Dakwah Secara Terang-Terangan
bnu Hisyam menuturkan, “Lalu secara berantai, orang-orang, perempuan dan laki-laki, memeluk Islam, hingga kabar tentang Islam tersiar di Makkah dan menjadi buah bibir. Kemudian Allah Swt. memerintahkan Rasul-Nya agar menyampaikan ajaran dan risalah yang dibawanya secara terang-terangan. Dakwah secara terang-terangan ini baru dilakukan oleh Nabi Saw. setelah tiga tahun
kenabiannya. Allah Swt. berfirman:
Maka,
sampaikanlah secara terang-terangan segala yang diperintahkan (kepadamu) dan berpalinglah dari orang yang musyrik. (QS Al-Hijr [15]: 94)
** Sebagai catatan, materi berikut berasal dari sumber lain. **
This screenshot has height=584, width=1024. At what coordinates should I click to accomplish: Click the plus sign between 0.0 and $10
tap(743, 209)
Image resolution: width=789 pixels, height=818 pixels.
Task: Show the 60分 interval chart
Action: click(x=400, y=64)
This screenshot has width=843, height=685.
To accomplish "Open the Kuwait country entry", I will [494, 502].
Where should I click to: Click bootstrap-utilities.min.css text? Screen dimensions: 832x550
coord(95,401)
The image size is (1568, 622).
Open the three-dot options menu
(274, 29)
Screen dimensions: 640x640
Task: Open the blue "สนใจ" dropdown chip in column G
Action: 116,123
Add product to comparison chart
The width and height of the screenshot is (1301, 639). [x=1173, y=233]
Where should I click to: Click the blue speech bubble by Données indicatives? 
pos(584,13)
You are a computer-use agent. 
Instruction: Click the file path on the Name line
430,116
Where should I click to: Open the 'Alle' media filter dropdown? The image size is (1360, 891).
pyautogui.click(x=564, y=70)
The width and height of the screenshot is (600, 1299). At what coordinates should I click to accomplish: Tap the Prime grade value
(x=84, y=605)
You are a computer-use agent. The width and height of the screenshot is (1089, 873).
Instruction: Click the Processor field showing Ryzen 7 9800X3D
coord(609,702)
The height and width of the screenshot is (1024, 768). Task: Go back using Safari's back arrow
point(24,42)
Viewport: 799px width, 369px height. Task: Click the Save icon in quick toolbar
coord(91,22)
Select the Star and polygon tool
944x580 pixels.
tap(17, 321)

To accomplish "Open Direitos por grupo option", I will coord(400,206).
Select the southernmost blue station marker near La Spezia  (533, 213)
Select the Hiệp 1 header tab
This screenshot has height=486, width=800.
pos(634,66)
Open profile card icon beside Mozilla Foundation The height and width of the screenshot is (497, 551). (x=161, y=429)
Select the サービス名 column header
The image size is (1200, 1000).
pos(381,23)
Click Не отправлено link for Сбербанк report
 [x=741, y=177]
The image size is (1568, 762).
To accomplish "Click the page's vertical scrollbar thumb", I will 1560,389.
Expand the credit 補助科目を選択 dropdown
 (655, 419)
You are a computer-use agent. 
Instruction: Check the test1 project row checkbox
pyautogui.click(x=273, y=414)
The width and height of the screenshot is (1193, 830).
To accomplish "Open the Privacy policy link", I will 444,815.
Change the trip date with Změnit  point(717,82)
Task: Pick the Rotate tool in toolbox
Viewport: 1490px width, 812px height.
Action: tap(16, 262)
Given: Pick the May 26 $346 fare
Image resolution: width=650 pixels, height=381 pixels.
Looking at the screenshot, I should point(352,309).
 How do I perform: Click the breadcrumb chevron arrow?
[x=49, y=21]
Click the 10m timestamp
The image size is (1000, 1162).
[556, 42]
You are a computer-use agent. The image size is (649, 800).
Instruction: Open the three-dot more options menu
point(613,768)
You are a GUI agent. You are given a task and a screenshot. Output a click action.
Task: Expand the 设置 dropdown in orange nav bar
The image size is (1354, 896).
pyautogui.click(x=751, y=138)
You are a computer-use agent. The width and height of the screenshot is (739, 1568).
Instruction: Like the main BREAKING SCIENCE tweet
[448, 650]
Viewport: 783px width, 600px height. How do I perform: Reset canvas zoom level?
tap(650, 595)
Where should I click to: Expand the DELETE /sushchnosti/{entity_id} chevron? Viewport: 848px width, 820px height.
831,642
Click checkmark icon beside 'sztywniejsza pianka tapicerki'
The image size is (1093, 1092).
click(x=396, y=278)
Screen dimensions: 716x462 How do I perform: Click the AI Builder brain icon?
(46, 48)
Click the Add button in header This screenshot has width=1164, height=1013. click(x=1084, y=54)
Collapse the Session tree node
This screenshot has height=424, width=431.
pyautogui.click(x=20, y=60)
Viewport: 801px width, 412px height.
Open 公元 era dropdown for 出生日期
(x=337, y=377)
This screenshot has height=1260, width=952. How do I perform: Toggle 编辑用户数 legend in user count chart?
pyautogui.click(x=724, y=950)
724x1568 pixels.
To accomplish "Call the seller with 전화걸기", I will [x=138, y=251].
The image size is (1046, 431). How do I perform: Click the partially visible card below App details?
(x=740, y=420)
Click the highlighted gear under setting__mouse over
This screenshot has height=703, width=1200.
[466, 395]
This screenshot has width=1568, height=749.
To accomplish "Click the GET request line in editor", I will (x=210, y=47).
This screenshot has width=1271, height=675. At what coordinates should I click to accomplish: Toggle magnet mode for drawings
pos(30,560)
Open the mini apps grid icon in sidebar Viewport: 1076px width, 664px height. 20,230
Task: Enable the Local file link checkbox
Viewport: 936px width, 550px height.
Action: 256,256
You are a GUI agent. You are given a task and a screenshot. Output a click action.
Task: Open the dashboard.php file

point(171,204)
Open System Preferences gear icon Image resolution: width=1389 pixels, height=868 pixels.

Dalam surah lain Allah Swt. juga berfirman kepada beliau:
Dan berilah peringatan kepada
kerabat-kerabatmu terdekat, dan rendahkanlah dirimu terhadap orang yang
mengikutimu, yaitu orang yang beriman. (QS Al-Syûrâ [42]: 214–215)
Setelah turun perintah Allah Swt. untuk menyebarkan dakwah secara
terang-terangan, Rasulullah Saw. segera melaksanakannya. Beliau menyambut firman Allah Swt, “Maka, siarkanlah apa yang
diperintahkan kepadamu
dan janganlah kamu pedulikan orang musyrik,”
dengan menaiki Bukit Shafa lalu berseru, “Wahai
Bani Fihr, wahai Bani ‘Adi,”
sehingga mereka pun segera mendekati beliau. Orang-orang yang tidak bisa datang pun
mengutus wakilnya untuk mengetahui
apa yang terjadi. Nabi Saw. lalu bertanya, “Menurut kalian, seandainya kalian kuberi tahu
bahwa di balik bukit ini ada satu pasukan
kavaleri yang hendak menyerang kalian, apakah kalian
percaya?”
Mereka menjawab, “Ya. Kami belum pernah kaubohongi.”
Lalu beliau bersabda,
“Ketahuilah, sesungguhnya aku adalah pemberi
peringatan kepada kalian tentang siksa yang pedih.”
Serta-merta Abu Lahab menukas, “Celakalah kau sepanjang hari!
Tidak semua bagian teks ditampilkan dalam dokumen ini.